Lead isotope ratio pattern (206Pb/207Pb, 208Pb/206Pb, 206Pb/204Pb, 207Pb/204Pb, and 208Pb/204Pb) was analyzed in 59 samples of Serbian wine, from four geographical regions. By utilization of powerful inductively coupled plasma mass spectrometry (ICP-QMS), lead isotope ratios were used as unique “fingerprint”, when combined with multivariate methods of analysis (Principal Component Analysis), provided information on the geographical origin of wine. In validation of ICP- QMS method and quantitative analysis, the certified reference material NIST SRM 981 was employed to test the mass-bias correction and thallium isotopes 203Tl and 205Tl (NIST SRM 997) as an internal standard.
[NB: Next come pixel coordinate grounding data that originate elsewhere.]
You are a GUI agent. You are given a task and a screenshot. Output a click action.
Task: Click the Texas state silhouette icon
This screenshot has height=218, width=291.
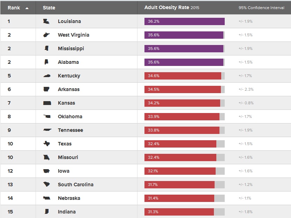pos(46,144)
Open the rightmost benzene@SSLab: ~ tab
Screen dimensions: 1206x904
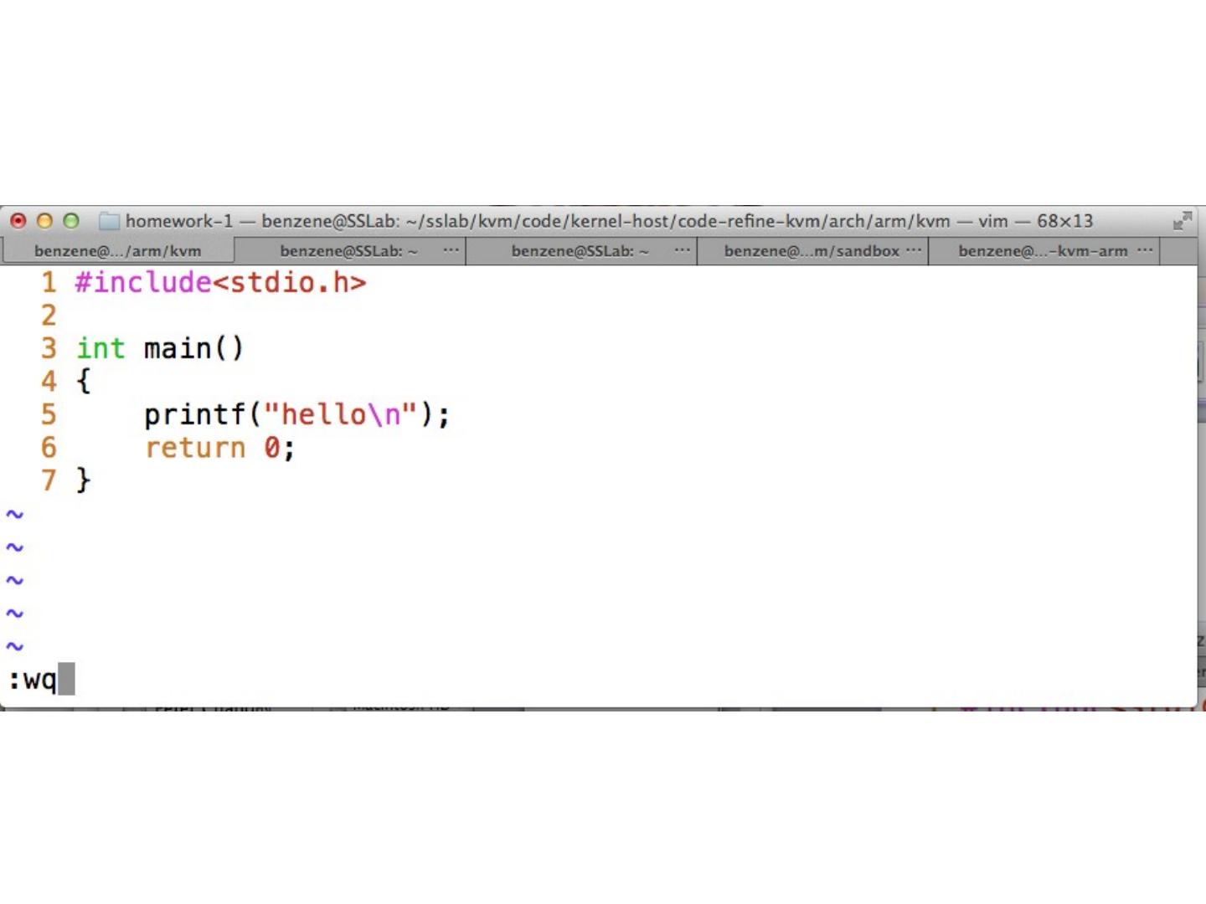click(580, 250)
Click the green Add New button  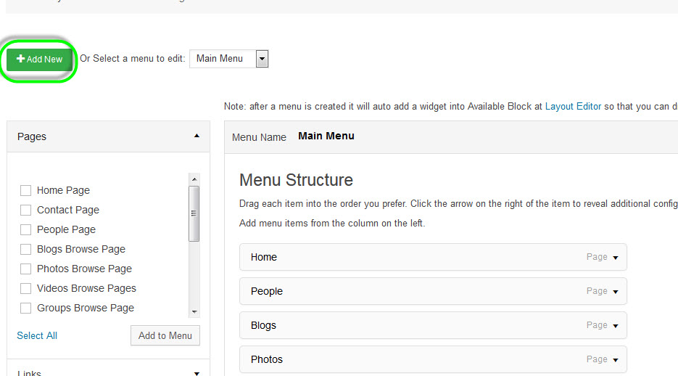point(40,60)
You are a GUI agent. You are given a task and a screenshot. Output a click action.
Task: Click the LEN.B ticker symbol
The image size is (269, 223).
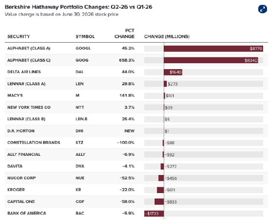click(x=82, y=119)
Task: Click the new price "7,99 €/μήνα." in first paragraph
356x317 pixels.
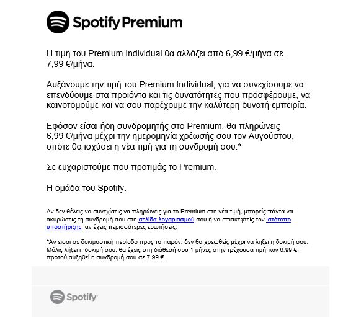Action: [x=70, y=65]
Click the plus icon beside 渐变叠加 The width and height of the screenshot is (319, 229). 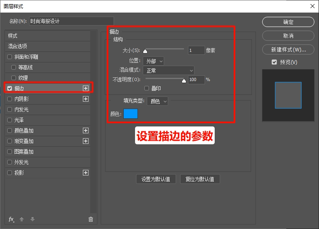85,141
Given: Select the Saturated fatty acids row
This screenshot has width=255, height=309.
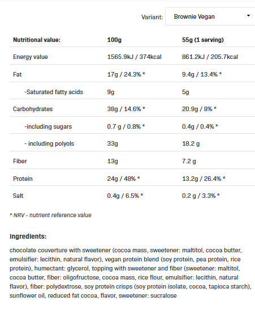Looking at the screenshot, I should click(132, 92).
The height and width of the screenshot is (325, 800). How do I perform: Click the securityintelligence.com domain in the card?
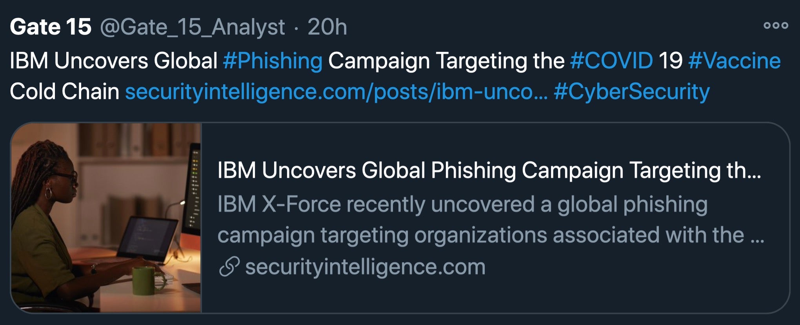[365, 267]
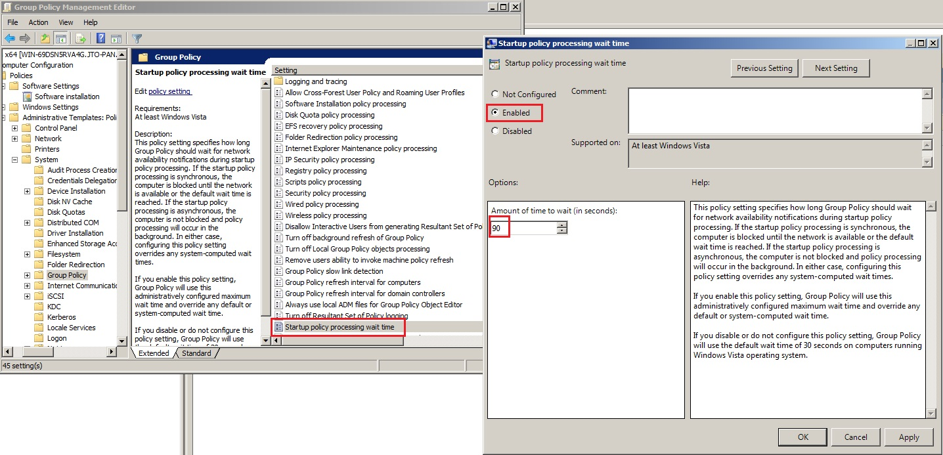Toggle the Show/Hide Console Tree icon
Image resolution: width=943 pixels, height=455 pixels.
coord(60,39)
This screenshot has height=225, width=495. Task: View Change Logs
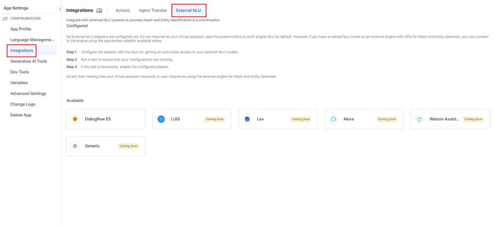click(23, 104)
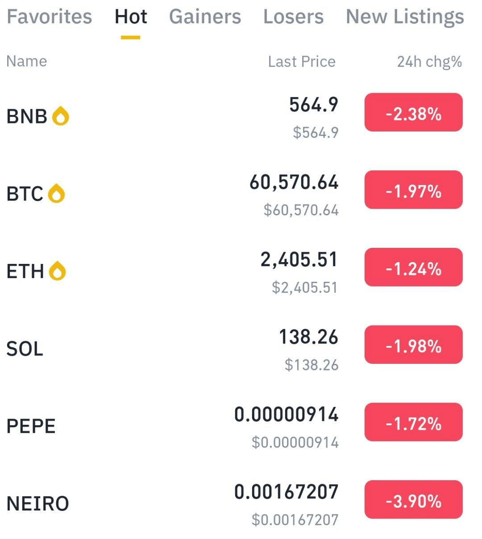Tap the ETH -1.24% change badge

414,267
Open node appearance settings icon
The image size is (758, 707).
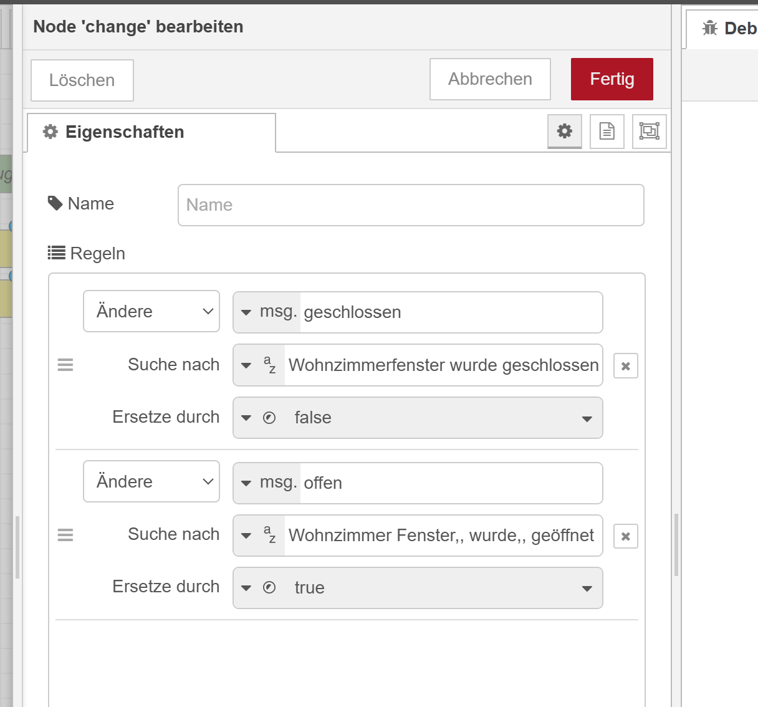[649, 131]
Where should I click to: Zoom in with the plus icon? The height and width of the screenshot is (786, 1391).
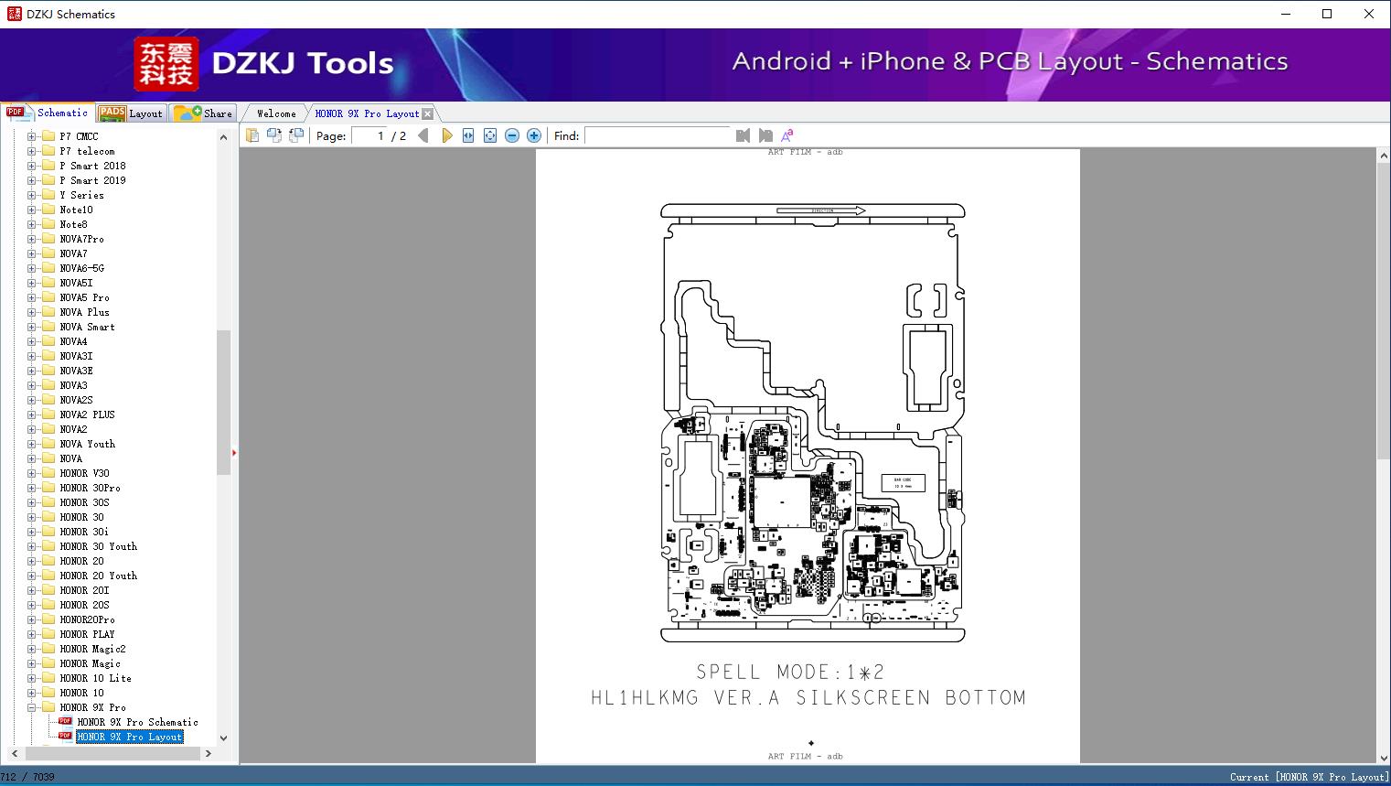[534, 135]
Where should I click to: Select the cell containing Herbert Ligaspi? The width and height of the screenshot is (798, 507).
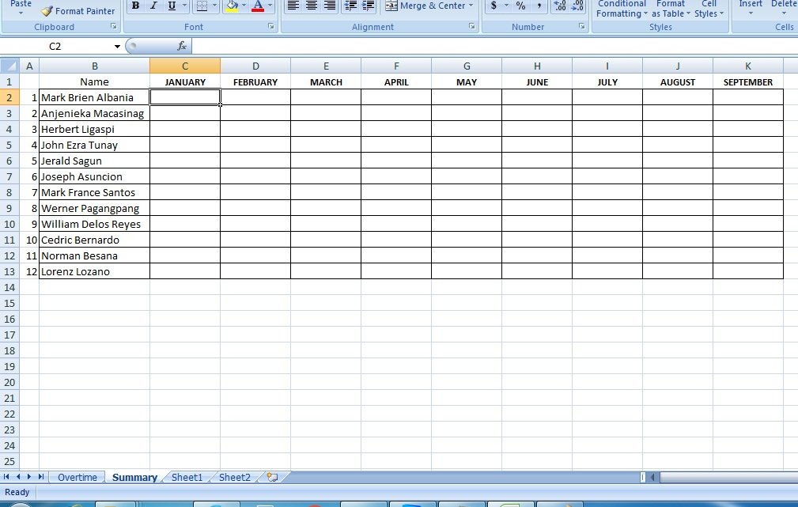[x=94, y=129]
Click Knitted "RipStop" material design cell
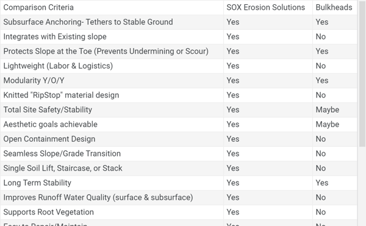Viewport: 366px width, 226px height. pos(112,95)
The obtained results were discussed in correlation with the corresponding values of LIRs of different European and Australian wines. In addition, the impact of anthropogenic Pb from different sources on the total Pb isotopic composition in Serbian wines was analyzed too. On the other side, the obtained values of Pb content were compared with the applicable health safety standards, according to the International Code of Oenological Practices.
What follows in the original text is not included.